Молодой партийный деятель не раз высказывался среди товарищей по работе об основных задачах партии:
— Основная задача нашей партии — это сохранить независимость молодого рабочего движения от «общедельства», придать рабочему движению ярко выраженный классовый характер. Наша главная задача и цель — привлечь и организовать рождающийся у нас индустриальный рабочий класс. Нам надо создать сильное пролетарское движение в городах, которое будет становым хребтом нашей партии.
Димитров сам же и подавал пример, как осуществлять эти задачи на практике, в самой жизни.

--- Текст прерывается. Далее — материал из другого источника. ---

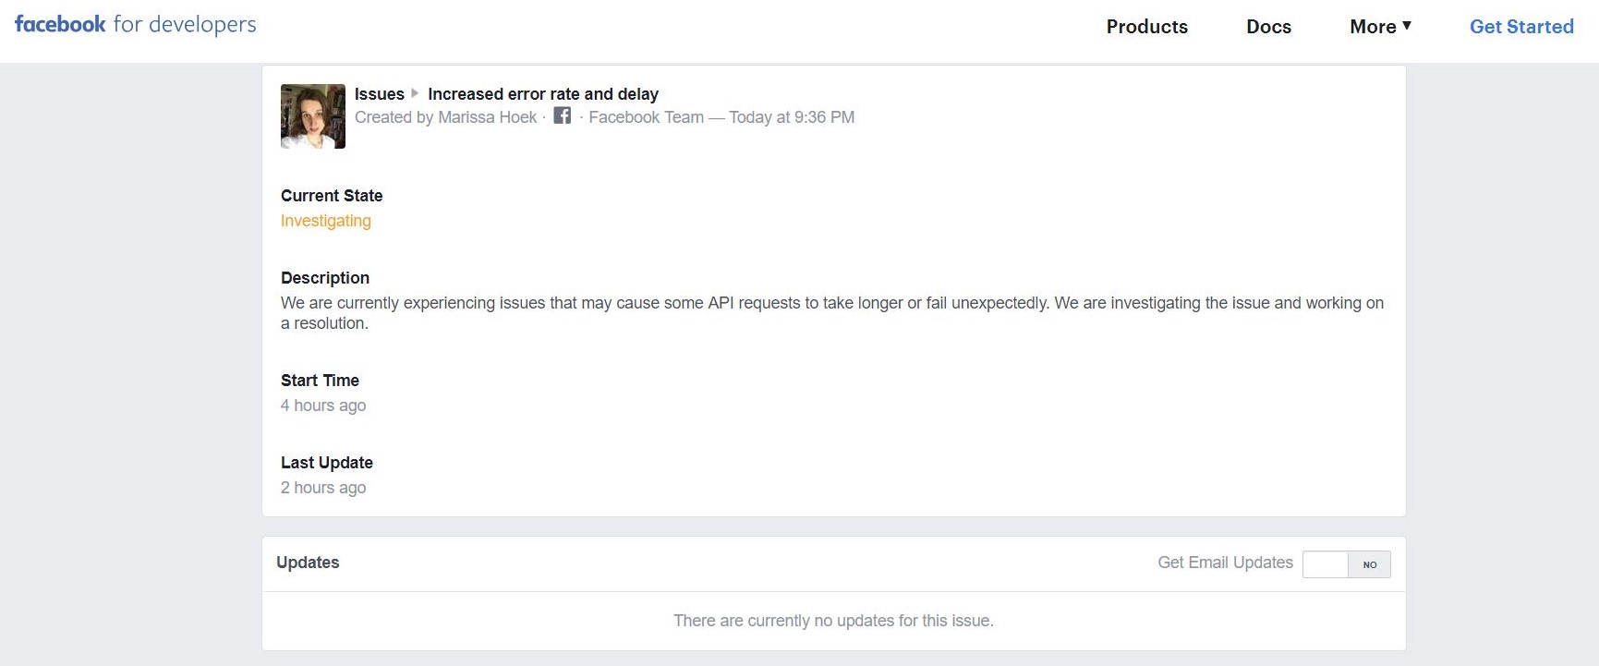Screen dimensions: 1599x666
Task: Select the Increased error rate and delay title
Action: 542,94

Всюду, где были рабочие, где закипала борьба, там был и Димитров: София, Пловдив, Габрово, Варна, Русе, Шумен, шахты «Перник», «Плакалница», «Чорно море»…
О Димитрове говорили всюду: одни с уважением и любовью, другие со злобой и ненавистью. Жизнь в семье Димитровых стала неспокойной. Часто, когда Георгий возвращался с собрания, отец говорил озабоченно:
— Завтра не ходи.
Сын отшучивался:
— До рассвета, отец, никуда не пойду.
Не раз происходили такие разговоры с матерью:
— Не могу я слушать, когда ты говоришь о собраниях, страшно мне.

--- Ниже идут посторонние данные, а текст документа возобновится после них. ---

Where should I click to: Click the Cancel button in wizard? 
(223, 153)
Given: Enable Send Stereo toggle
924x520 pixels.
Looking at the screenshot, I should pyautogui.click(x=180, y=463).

— Почему страшно, мама? Ведь я там говорю правду.
— Говоришь правду, но люди ее не любят.
— Не люди, а буржуазия не любит, мама. Мы должны высказывать свою правду перед всеми открыто. Пусть все ее слышат, все поймут нашу правду.
Слово Георгия в семье было веским, с Георгием считались, его уважали братья и сестры. Мать радовало это.
Иногда возникали у Георгия споры с братом Костадином, который было пошел по пути широких социалистов.
— Почему ты идешь против собственных интересов? — говорил ему Георгий. — Можно ли служить и богу и мамоне одновременно? Как ты не можешь понять, что только наш класс, класс рабочих, последовательно борется за социализм? Никакие переговоры с буржуазией, никакие компромиссы с ней, на что готовы идти «общедельцы», нам не помогут. Невозможно достичь того, чтобы и волки были сыты и овцы целы. Уйди, пока не поздно, от широких. Не делайся охвостьем буржуазии.
Порой в их разговоры вмешивалась мать:
— Не ругайтесь, дети. Все вы одного поля ягодки.
— Ну это, мама, не совсем так. Есть разница между ягодками, — отвечал ей Георгий.
Тогда мать обращалась к другому сыну:
— А ты, Коста, не упорствуй. Иди с Георгием. Нехорошо делиться, ведь братья вы…
— Вот это верно! — подхватывал весело Георгий. — Не должно делиться. Братья мы не только по крови, но и по судьбе…
После таких разговоров Георгий думал о матери: «Умная она, знает, когда и что сказать. Хотя и не все ей понятно в наших делах, но сердцем она с нами, с нашей правдой».
Прошло немного времени, и Коста примкнул к брату. Даже и Лена, самая младшая сестренка, тянулась к Георгию. Ее нередко видели расхаживающей по двору с красным лоскутом на палке. Георгий хватал тогда ее на руки и кричал:
— Браво, Леночка!
— Что раскричался? — вмешивалась мать. — Или и из Лены хочешь сделать знаменосца?
Собрания, на которых выступал Димитров, стали посещаться тайными агентами полиции. За Димитровым установили слежку. Однажды Димитров выступал на собрании в селе Надежда около Софии. Читальный зал был переполнен. Оратор рассказывал об эксплуатации женщин и детей на фабрике, о том, что это ведет к физическому и духовному вырождению трудящихся и к обогащению хозяев.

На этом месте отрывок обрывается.